These are the code before the encoder-decoder:

    max_diffusion_step = int(model_kwargs.get('max_diffusion_step', 2))
    cl_decay_steps = int(model_kwargs.get('cl_decay_steps', 1000))
    filter_type = model_kwargs.get('filter_type', 'laplacian')
    horizon = int(model_kwargs.get('horizon', 1))
    max_grad_norm = float(model_kwargs.get('max_grad_norm', 5.0))
    num_nodes = int(model_kwargs.get('num_nodes', 1))
    num_rnn_layers = int(model_kwargs.get('num_rnn_layers', 1))
    rnn_units = int(model_kwargs.get('rnn_units'))
    seq_len = int(model_kwargs.get('seq_len'))
    use_curriculum_learning = bool(model_kwargs.get('use_curriculum_learning', False))
    input_dim = int(model_kwargs.get('input_dim', 1))
    output_dim = int(model_kwargs.get('output_dim', 1))
    aux_dim = input_dim - output_dim

    # Input (batch_size, timesteps, num_sensor, input_dim)
    self._inputs = tf.placeholder(tf.float32, shape=(batch_size, seq_len, num_nodes, input_dim), name='inputs')
    # Labels: (batch_size, timesteps, num_sensor, input_dim), same format with input except the temporal dimension.
    self._labels = tf.placeholder(tf.float32, shape=(batch_size, horizon, num_nodes, input_dim), name='labels')

    # GO_SYMBOL = tf.zeros(shape=(batch_size, num_nodes * input_dim))
    GO_SYMBOL = tf.zeros(shape=(batch_size, num_nodes * output_dim))

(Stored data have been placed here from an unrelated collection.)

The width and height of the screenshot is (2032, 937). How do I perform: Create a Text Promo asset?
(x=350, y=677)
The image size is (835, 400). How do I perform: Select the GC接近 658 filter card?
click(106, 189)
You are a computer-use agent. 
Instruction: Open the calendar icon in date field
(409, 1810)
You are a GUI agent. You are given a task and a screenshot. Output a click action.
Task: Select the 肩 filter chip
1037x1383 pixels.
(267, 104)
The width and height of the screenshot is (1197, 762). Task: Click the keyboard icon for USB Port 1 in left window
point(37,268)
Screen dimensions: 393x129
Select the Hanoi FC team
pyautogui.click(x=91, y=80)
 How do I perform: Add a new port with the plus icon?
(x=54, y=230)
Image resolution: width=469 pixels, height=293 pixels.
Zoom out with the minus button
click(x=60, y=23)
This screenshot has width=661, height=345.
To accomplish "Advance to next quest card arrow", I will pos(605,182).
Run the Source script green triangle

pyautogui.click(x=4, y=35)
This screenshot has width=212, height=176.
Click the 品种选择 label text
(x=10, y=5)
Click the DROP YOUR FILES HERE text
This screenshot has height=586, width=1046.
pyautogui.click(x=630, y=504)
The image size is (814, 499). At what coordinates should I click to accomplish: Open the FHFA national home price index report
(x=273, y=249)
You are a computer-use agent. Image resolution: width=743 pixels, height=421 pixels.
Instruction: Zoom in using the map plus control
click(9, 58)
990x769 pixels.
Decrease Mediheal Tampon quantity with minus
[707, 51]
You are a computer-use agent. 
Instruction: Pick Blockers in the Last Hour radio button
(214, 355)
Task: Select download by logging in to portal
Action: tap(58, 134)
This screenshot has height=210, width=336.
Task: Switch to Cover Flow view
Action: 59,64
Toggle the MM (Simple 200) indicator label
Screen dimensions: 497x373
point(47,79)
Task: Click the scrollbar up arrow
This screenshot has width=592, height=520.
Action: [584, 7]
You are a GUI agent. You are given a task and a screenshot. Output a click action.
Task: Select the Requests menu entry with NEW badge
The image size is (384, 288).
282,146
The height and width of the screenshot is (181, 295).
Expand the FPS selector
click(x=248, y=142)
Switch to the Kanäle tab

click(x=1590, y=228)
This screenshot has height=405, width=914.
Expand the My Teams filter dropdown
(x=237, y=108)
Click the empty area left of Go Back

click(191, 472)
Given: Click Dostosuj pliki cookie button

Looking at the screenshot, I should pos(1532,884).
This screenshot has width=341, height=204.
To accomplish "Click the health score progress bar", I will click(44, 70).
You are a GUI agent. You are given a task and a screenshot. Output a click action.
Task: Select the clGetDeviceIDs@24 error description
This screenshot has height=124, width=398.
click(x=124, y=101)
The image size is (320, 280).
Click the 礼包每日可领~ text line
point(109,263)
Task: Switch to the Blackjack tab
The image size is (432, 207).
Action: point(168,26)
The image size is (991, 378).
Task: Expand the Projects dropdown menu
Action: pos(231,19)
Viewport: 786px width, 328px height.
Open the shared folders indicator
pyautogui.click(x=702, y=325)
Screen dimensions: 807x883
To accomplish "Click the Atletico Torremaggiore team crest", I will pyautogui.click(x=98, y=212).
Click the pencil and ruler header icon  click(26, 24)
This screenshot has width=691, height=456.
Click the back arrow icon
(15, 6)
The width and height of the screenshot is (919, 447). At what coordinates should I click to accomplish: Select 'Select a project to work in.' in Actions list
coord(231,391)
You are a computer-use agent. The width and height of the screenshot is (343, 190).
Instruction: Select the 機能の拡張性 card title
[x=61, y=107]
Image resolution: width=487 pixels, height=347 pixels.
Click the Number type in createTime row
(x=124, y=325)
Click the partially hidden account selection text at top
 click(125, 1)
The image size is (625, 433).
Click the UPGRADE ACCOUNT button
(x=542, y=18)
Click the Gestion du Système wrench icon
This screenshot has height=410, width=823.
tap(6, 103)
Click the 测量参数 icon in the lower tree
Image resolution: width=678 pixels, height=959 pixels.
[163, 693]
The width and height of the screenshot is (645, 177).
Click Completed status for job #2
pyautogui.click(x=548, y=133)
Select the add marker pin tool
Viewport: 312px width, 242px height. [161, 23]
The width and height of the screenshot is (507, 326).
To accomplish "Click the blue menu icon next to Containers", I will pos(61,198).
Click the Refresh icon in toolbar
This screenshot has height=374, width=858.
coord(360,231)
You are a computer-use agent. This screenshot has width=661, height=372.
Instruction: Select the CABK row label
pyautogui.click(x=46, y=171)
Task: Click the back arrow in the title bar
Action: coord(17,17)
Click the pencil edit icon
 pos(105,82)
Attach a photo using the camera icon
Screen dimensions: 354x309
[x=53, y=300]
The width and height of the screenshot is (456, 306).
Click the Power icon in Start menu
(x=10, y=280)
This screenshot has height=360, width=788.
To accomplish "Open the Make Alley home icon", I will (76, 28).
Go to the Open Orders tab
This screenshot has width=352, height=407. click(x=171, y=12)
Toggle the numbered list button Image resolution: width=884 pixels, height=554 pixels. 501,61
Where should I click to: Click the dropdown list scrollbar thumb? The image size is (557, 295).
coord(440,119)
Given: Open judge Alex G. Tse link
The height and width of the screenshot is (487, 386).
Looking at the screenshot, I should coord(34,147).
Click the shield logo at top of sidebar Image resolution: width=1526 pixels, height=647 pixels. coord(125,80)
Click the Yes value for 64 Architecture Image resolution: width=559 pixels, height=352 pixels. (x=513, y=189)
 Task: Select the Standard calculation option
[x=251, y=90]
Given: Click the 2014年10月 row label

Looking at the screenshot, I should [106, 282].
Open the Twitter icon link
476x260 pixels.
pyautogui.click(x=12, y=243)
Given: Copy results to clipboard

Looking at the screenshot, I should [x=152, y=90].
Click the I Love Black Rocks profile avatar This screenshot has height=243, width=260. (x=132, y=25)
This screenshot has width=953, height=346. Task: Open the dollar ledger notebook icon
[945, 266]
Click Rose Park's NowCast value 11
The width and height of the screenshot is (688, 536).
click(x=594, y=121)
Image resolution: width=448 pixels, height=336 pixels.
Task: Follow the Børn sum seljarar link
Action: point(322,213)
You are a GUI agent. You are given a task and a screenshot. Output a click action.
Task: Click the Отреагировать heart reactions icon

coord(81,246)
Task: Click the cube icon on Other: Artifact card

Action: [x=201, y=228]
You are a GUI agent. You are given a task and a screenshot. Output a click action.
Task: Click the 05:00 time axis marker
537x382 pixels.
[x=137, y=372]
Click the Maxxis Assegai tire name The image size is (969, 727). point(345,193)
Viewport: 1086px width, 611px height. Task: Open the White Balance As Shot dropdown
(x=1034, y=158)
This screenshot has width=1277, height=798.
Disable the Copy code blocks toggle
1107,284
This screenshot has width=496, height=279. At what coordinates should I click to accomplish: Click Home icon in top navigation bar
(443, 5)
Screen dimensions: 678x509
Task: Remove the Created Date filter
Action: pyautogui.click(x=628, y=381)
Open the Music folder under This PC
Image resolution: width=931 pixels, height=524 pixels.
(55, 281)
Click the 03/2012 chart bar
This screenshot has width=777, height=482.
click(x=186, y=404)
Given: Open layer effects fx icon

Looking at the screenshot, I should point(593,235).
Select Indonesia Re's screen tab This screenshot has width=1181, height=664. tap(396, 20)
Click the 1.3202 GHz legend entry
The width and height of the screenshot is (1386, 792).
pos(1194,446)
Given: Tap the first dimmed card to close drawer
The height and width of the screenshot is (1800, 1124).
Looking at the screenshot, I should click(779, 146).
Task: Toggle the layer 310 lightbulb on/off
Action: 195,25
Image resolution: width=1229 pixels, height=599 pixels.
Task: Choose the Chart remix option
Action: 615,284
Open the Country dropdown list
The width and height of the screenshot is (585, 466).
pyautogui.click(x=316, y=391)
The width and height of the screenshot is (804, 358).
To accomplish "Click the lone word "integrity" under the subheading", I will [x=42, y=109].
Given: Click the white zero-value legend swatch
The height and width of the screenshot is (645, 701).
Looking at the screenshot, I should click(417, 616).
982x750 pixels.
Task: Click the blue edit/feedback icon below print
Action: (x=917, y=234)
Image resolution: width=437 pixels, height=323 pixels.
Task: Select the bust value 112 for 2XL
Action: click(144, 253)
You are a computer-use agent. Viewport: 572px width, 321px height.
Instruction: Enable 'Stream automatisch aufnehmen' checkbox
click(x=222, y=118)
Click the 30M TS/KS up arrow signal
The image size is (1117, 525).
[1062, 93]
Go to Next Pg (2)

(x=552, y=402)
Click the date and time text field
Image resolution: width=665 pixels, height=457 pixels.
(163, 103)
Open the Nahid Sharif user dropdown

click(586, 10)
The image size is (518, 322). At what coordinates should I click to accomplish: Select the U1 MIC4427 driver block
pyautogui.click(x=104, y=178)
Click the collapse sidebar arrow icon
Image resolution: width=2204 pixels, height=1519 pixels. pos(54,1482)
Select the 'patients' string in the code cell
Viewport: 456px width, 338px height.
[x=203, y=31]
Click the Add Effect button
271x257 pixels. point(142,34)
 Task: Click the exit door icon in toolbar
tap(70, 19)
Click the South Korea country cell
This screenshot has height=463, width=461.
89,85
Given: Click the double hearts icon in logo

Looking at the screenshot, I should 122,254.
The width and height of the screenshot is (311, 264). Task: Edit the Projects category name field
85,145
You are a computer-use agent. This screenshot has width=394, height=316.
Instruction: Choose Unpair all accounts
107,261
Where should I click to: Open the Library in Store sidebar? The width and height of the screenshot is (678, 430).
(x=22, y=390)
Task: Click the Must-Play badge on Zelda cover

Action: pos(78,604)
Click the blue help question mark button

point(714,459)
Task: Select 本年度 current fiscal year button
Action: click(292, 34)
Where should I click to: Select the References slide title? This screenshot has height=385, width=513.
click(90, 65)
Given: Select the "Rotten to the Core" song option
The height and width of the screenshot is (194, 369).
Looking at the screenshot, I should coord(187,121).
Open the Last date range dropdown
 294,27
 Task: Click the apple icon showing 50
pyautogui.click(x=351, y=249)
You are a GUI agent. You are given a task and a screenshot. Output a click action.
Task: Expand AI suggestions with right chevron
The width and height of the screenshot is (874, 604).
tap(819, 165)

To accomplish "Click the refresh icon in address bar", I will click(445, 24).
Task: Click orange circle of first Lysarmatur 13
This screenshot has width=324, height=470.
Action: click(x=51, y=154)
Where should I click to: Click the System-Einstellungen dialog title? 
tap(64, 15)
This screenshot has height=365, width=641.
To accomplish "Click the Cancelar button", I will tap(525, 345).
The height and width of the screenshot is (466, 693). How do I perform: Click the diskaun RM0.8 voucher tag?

    cell = DCGRUCell(rnn_units, adj_mx, max_diffusion_step=max_diffusion_step, num_nodes=num_nodes,
                     filter_type=filter_type)

    cell_with_projection = DCGRUCell(rnn_units, adj_mx, max_diffusion_step=max_diffusion_step, num_nodes=num_nodes,
                                     num_proj=output_dim, filter_type=filter_type)
    encoding_cells = [cell] * num_rnn_layers
    decoding_cells = [cell] * (num_rnn_layers - 1) + [cell_with_projection]
    encoding_cells = tf.contrib.rnn.MultiRNNCell(encoding_cells, state_is_tuple=True)
    decoding_cells = tf.contrib.rnn.MultiRNNCell(decoding_cells, state_is_tuple=True)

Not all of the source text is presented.